*** DATA PROVIDED Section Begins ***
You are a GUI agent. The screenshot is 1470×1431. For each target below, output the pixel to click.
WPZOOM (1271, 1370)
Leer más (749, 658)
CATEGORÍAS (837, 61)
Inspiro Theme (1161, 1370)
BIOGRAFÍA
*** DATA PROVIDED Section Ends ***
Type out the records again exactly, line for line.

**WRITTEN RESPONSE**.
You are a GUI agent. The screenshot is 1470×1431. For each target below, output the pixel to click.
WPZOOM (1271, 1370)
Leer más (749, 658)
CATEGORÍAS (837, 61)
Inspiro Theme (1161, 1370)
BIOGRAFÍA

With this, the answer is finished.